Further, training the first preset neural network through a plurality of first training samples, and taking the L2 regression function as a target loss function of the first preset neural network to continuously adjust and correct network parameters of the first preset neural network through the target loss function until a trained first feature extraction network is obtained.

The target loss function of the first preset neural network is as follows:

；

wherein, the liquid crystal display device comprises a liquid crystal display device,

an i first training sample representing an input, < +.>

Representing the output of the first preset neural network,

is the number of samples of the first training sample.

Further, the objective loss function value of the first preset neural network may be minimized by a random gradient descent method until convergence, thereby obtaining a trained first feature extraction network. The convergence speed can be increased by a random gradient descent method, and the training speed of the first feature extraction network is increased.

It can be understood that, in the embodiment of the present invention, the target loss function of the first preset neural network is not specifically limited, and other algorithms besides the random gradient descent method may be used to accelerate the convergence speed, which is only for easy understanding.

In the embodiment of the invention, the first preset neural network is trained by using the first training sample, so that the feature with finer granularity of the face image can be extracted by the first feature extraction model obtained by training, the accuracy of the face recognition model is further improved, and the face recognition with high precision can be realized under the condition of lack of the sample or unbalanced sample distribution.

S204, performing feature extraction by using the first feature extraction network to obtain first initial face features of each first training sample and second initial face features of each second training sample.

Wherein, the first training sample and the second training sample both need to utilize the first feature extraction network to perform feature extraction. Taking the first feature extraction model for feature extraction of the first training sample as an example, the following description will be made:

the face features of the face images of the samples are extracted through the first feature extraction network, namely the first initial face features.

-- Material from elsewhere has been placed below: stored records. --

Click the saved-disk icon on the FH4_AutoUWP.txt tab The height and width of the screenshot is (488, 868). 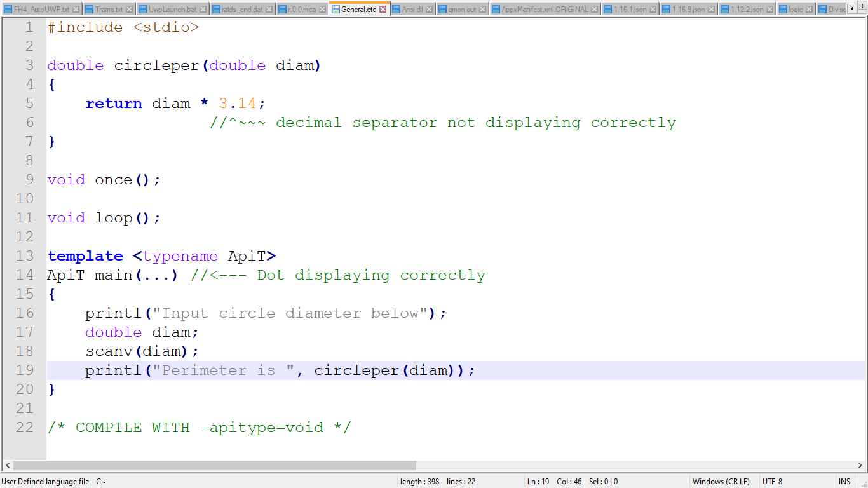9,8
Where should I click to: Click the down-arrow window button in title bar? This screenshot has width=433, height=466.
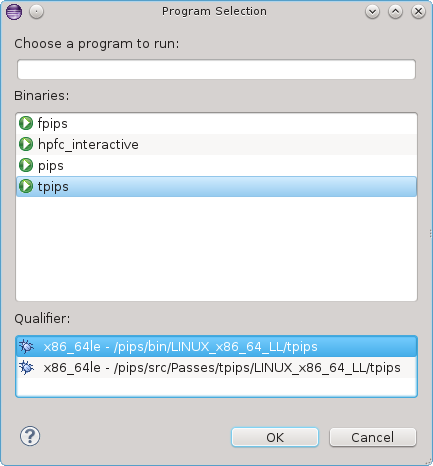click(372, 12)
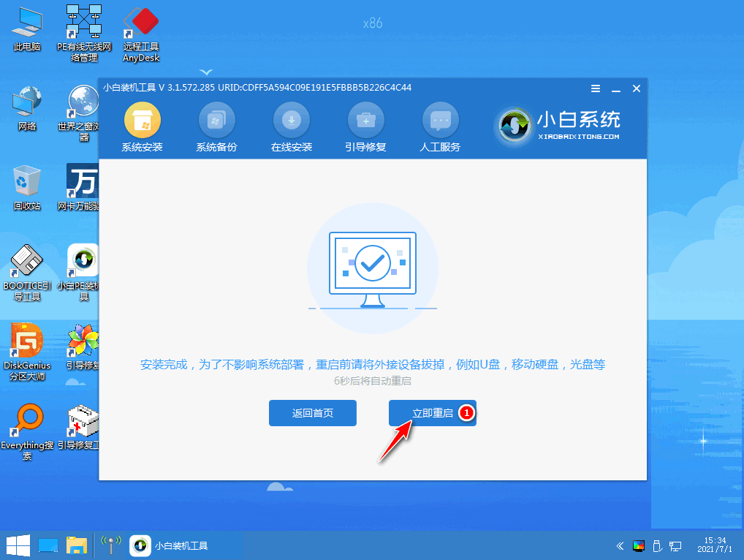This screenshot has height=560, width=744.
Task: Open the 人工服务 chat icon
Action: pyautogui.click(x=440, y=121)
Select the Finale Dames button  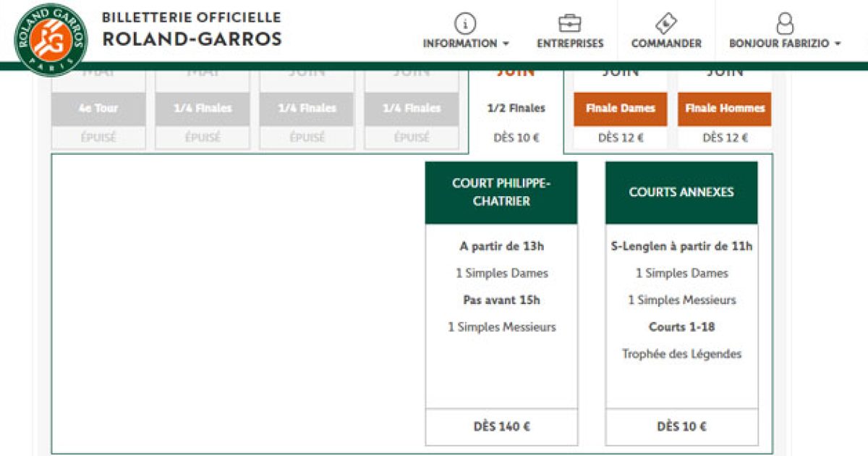[x=620, y=109]
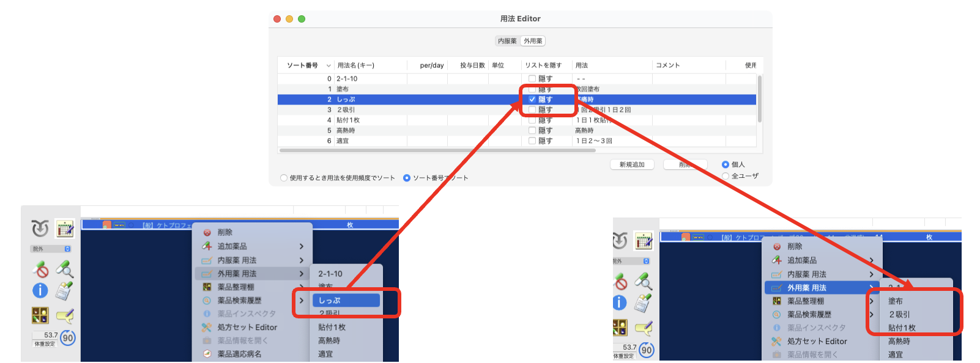
Task: Click the clipboard pill icon in right screenshot
Action: tap(644, 303)
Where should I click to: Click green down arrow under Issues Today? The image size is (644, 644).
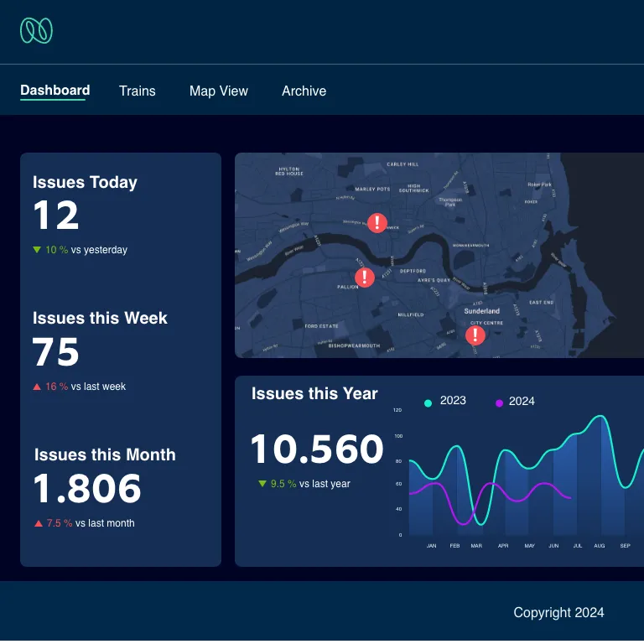pyautogui.click(x=37, y=250)
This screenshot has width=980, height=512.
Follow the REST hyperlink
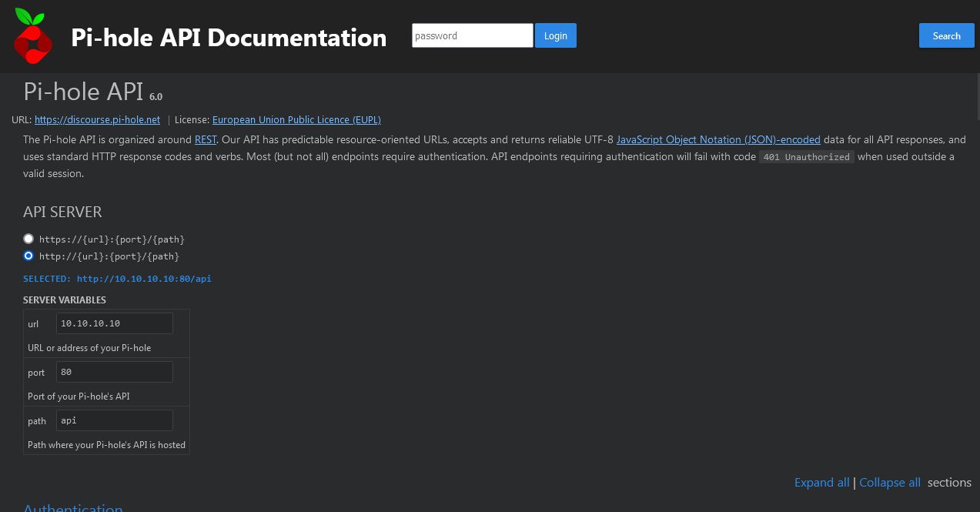tap(206, 139)
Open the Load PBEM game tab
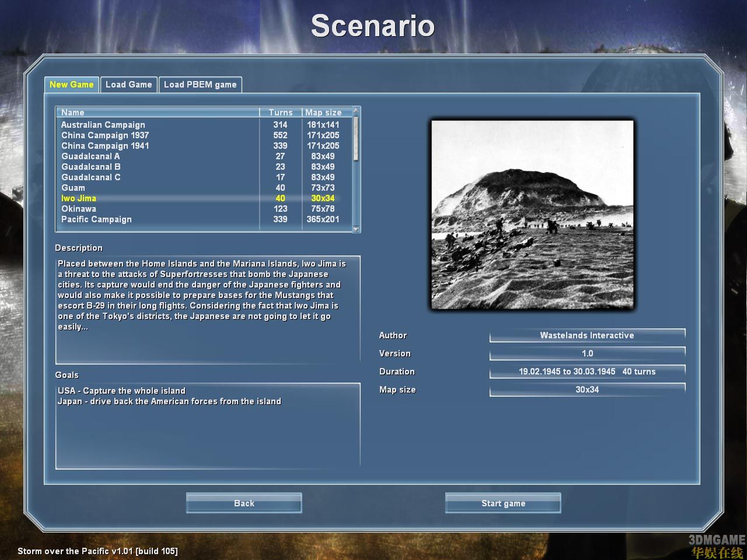 (x=200, y=85)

That is, the number of first initial face features of the first training sample corresponds to the number of sample face images that it contains. For example, the first training sample a includes 25 sample face images, and each sample face image can obtain one first initial face feature, that is, the first training sample a has 25 first initial face features.

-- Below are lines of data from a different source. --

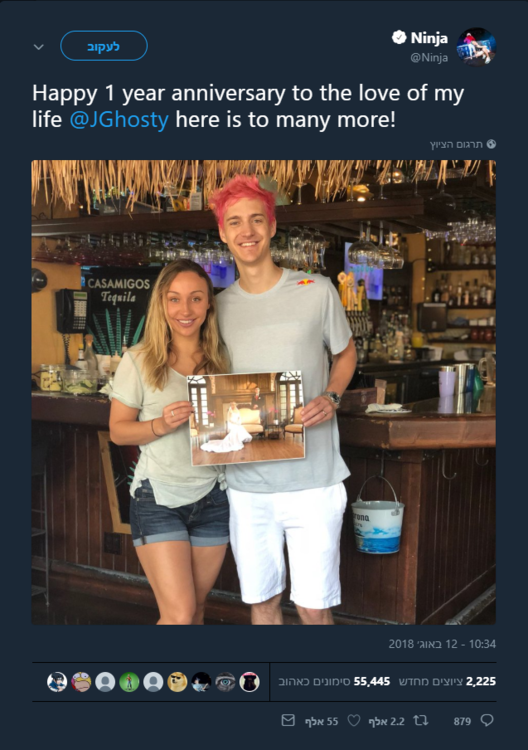
Task: Click the retweet arrows icon
Action: point(421,720)
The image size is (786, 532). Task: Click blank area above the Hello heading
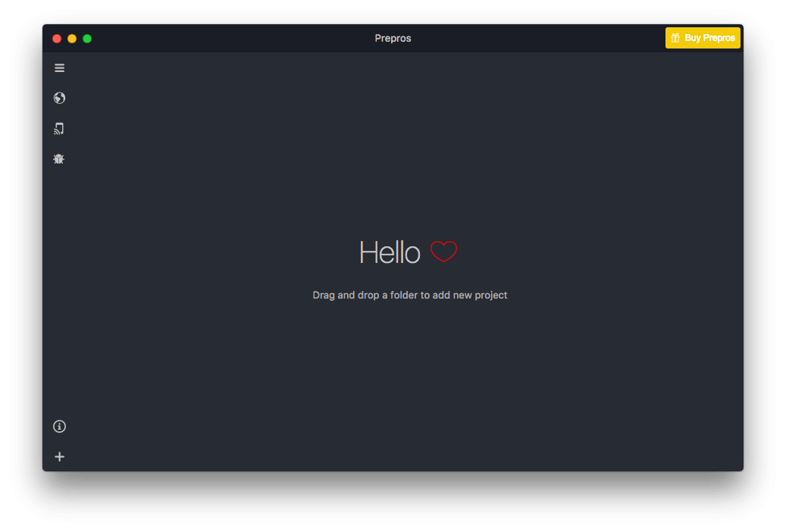[409, 152]
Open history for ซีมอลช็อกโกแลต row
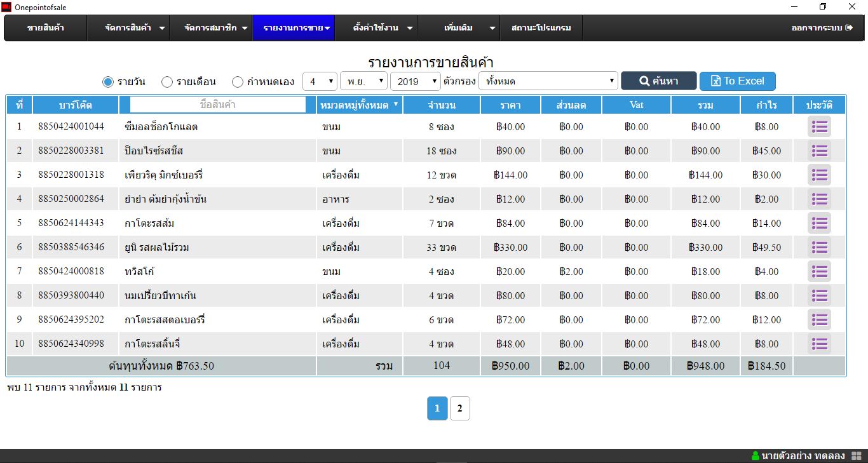 [819, 126]
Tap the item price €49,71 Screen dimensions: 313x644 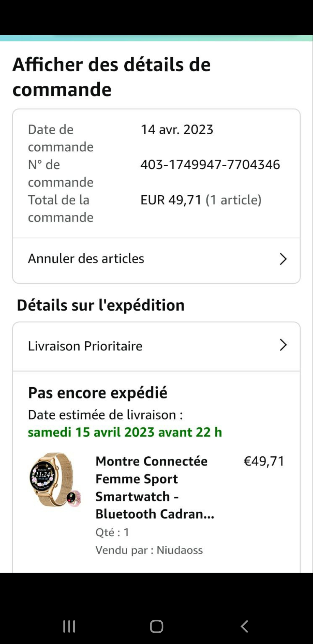pyautogui.click(x=264, y=461)
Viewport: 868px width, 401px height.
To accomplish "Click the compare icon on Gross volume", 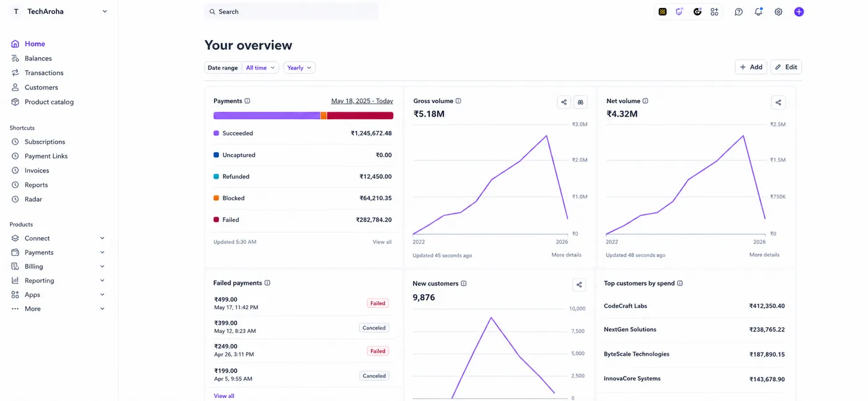I will click(580, 102).
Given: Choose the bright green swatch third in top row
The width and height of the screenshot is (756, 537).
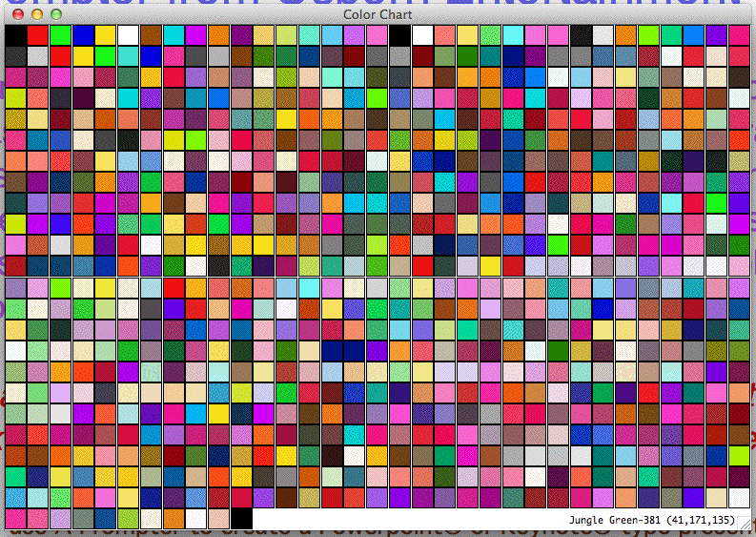Looking at the screenshot, I should [61, 34].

It can be appreciated that the feature extraction of the second training sample by using the first feature extraction model is the same as the feature extraction of the first training sample, and will not be described herein.

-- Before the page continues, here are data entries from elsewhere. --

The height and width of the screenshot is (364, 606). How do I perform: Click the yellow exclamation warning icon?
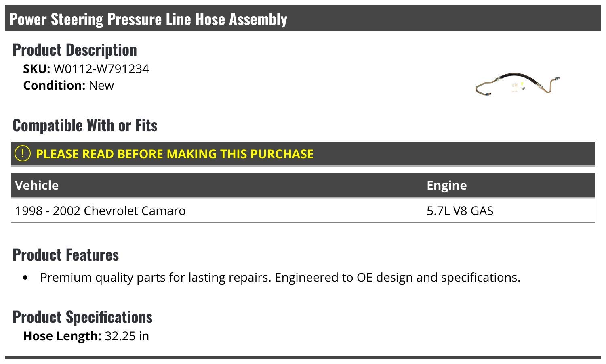click(23, 154)
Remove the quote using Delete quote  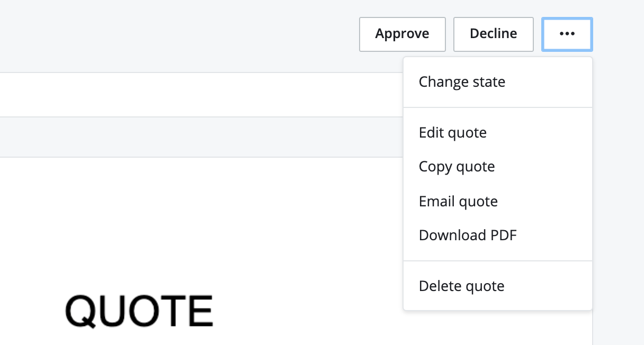[461, 286]
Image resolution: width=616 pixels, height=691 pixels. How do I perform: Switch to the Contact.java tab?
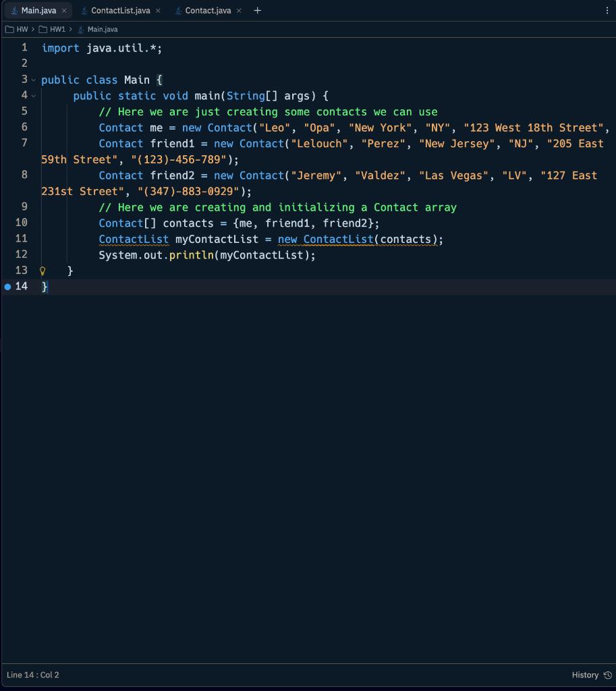coord(208,10)
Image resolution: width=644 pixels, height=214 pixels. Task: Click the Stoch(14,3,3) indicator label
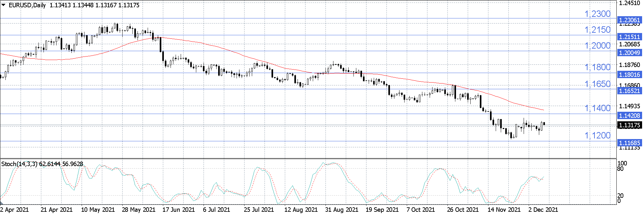tap(19, 164)
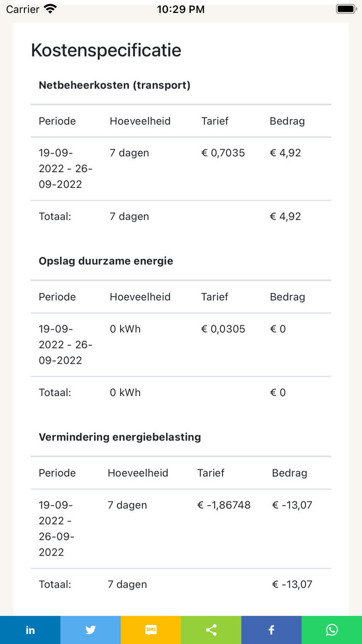Click the € 4,92 total amount

click(285, 216)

In the embodiment of the invention, the feature extraction is performed through the first feature extraction network, so that the fine-granularity face features can be obtained, and the accuracy of face recognition is further improved.

For ease of illustration, all first training sample constituent sets may be considered large sample data sets and all second training sample constituent sets may be considered small sample data sets. As shown in fig. 4, the large sample data set and the small sample data set can be obtained by preprocessing in steps S301 to S308, and the large sample data set is input into the reconstruction network (i.e., the first preset neural network) for training, so as to obtain a trained first feature extraction network.

The first initial face feature set of the large sample data set can be obtained through the step S204

Second initial face feature set of small sample dataset +.>

：/>

；

first initial face feature representing a kth sample face image of an ith first training sample in the large sample dataset, +.>

Sample number of first training sample for large sample dataset, +.>

Representing the number of sample face images of the ith first training sample in the large sample dataset.

；

second initial face feature representing the first sample face image of the j-th first training sample in the small sample dataset, +. >

Sample number of the second training sample, which is a small sample dataset, +.>

Representing the number of sample face images of the jth second training sample in the small sample dataset.

As shown in FIG. 4, the large sample data set and the small sample data set are input into a trained first feature extraction network to obtain a corresponding first initial face feature set

Second initial face feature set +.>

。

It can be understood that the face features in the embodiments of the present invention may be represented in the form of feature vectors.

S205, based on the first initial face features, feature fusion is carried out on the second initial face features of the second training samples, and fused face features of the second training samples are obtained.

Specifically, as shown in fig. 5, step S205 may include at least the following steps:

s501, calculating the average face characteristic of each first training sample according to the first initial face characteristics.

The average face feature of the first training sample refers to an average value of all first initial face features of the first training sample.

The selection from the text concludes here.